A geometric representation of species is presented, where each species is depicted with a different hypersphere-like volume representing all of the possible genomic sequences (including missing nucleotides) that give rise to that species. This shape is expected to be irregular in a high-dimensional space. In the case of speciation between species A and species B, the intersection point of the spheres would be the transitional boundaries of speciation in sequence space. In the case of species C with the A–B ancestor, there is a small projection that might be defined as either species C or species B at various points. Here, the ancestor of species A and B would have been more B-like in genotype and phenotype. The phylogenetic tree corresponding to the moves in sequence space is shown at left. The mutations along the dotted arrow would correspond to those that occurred along the dotted branches

It was suggested above that a species concept based upon reproduction would not work for bacteria. It should be noted that Diop et al. (2022) suggest that gene flow causes bacteria to behave evolutionarily much more like sexual species. In this model, gene flow occurs much more frequently between organisms with more similar genomes.
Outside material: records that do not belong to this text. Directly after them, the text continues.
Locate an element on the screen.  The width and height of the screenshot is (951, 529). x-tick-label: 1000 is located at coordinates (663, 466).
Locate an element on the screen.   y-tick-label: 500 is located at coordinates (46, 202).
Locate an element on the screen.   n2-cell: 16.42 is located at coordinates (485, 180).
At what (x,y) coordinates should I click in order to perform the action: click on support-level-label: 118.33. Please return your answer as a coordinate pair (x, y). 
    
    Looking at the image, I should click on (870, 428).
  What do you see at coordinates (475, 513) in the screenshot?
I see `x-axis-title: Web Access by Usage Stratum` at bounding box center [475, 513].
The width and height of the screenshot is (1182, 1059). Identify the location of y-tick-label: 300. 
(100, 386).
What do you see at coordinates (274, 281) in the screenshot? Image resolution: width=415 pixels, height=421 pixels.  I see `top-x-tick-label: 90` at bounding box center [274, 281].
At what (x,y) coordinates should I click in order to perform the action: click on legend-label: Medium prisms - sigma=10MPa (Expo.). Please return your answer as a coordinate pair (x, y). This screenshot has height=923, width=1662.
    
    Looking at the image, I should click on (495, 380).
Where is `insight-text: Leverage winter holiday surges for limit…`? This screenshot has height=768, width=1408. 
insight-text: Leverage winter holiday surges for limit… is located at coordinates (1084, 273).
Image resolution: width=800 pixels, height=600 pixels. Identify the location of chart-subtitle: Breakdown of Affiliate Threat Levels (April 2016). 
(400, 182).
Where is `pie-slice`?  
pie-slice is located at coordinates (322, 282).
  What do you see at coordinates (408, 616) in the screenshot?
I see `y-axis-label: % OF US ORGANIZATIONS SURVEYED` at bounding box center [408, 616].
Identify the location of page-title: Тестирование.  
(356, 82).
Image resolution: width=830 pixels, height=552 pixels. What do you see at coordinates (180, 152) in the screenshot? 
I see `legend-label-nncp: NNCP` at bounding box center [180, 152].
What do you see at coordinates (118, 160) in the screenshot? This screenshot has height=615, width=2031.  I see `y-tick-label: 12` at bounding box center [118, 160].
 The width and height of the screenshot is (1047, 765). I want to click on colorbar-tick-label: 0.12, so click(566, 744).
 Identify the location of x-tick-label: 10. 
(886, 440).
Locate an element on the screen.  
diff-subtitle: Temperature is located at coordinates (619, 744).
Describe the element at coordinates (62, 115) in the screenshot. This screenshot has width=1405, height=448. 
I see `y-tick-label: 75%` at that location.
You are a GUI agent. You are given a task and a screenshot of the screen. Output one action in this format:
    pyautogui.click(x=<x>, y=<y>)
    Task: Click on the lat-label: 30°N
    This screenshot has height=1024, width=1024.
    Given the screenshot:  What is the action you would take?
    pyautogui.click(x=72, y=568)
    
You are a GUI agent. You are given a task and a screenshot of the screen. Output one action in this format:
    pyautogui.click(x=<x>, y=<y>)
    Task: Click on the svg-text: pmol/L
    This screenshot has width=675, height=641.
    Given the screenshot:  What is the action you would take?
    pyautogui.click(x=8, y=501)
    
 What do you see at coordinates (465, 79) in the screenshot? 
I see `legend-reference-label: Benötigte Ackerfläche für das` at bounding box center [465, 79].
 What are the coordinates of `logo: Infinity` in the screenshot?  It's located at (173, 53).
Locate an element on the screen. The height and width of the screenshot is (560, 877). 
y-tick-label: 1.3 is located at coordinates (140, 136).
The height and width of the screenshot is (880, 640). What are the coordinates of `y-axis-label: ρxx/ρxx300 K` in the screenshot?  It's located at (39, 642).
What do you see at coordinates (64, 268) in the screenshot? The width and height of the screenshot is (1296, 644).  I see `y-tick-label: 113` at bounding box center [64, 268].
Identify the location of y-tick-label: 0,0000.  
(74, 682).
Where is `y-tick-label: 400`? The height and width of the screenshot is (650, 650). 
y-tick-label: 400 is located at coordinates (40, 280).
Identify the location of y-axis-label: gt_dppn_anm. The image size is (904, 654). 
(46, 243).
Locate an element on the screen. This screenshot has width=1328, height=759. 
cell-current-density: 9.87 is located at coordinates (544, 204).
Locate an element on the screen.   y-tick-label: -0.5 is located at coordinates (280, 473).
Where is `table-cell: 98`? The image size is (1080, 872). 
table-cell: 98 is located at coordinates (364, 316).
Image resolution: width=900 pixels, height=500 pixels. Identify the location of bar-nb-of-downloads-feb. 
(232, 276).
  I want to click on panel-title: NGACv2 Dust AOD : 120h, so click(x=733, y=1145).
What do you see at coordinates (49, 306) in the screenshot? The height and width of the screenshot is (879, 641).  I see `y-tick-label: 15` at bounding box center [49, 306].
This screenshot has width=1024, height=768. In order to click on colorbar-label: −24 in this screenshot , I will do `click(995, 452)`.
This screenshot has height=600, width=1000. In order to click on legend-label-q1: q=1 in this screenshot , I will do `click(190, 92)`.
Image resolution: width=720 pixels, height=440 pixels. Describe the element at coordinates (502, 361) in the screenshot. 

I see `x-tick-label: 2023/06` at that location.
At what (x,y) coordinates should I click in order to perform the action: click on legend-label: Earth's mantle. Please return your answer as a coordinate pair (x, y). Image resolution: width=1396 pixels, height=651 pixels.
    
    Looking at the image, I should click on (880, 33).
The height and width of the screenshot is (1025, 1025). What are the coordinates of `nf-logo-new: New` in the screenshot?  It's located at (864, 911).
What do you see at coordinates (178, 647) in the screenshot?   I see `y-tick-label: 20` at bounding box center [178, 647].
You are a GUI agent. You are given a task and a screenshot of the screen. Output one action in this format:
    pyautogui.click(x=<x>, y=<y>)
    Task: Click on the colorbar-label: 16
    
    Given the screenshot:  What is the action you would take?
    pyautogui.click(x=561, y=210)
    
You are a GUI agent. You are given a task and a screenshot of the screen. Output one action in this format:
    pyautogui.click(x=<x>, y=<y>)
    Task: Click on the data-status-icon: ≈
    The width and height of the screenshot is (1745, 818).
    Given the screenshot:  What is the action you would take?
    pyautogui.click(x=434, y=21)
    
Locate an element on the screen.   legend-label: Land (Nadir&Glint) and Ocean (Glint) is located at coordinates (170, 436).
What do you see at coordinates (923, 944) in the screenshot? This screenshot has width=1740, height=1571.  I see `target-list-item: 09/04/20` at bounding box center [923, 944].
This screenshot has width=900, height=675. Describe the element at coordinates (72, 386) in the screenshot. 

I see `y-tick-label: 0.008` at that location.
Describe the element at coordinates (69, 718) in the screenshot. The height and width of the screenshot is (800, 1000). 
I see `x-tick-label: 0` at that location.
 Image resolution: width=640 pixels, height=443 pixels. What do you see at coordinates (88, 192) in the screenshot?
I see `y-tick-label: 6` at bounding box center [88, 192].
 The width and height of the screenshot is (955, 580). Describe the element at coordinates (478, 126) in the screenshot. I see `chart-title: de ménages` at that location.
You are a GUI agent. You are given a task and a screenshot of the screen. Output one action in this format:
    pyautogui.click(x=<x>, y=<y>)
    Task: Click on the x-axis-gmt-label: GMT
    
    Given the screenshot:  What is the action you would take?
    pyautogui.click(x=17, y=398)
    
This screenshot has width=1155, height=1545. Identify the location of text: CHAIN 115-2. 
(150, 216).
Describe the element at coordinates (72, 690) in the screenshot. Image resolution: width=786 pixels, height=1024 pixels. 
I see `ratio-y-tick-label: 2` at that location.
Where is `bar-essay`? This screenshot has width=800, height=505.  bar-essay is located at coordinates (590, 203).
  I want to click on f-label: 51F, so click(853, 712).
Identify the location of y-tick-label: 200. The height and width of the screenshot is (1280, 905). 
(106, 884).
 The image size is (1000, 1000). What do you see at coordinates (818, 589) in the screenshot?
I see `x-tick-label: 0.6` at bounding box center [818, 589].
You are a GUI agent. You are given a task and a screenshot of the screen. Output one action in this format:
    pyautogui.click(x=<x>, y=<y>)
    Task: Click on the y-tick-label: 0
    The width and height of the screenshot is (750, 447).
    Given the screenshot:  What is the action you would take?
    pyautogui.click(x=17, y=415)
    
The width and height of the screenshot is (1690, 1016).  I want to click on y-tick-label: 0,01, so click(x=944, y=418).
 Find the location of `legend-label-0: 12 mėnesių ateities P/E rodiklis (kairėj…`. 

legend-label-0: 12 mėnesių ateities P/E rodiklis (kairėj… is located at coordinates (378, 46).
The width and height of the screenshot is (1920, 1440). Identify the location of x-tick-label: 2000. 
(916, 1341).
This reinforces a view of a genome-based species concept for bacterial lineages as well.

Perhaps this conceptualization does not change much, but does give the benefit of defining species in the absence of pure observation as well as potentially defining some mathematical properties about species described in genotypic space. This conceptualization is currently not accessible, but given advances in machine learning, theoretical understanding of the first principles driving different layers of the genotype–phenotype map, and genome-wide association studies with lots of data in different species, the actualization of such an approach is conceivable. Already, for dogs and for humans, some level of phenotypic prediction based upon a less than full understanding of genetic processes is possible (see for example, Brand et al. 2022; Morrill et al. 2022). If nothing else, this is a conceptualization to think about when defining species in various contexts.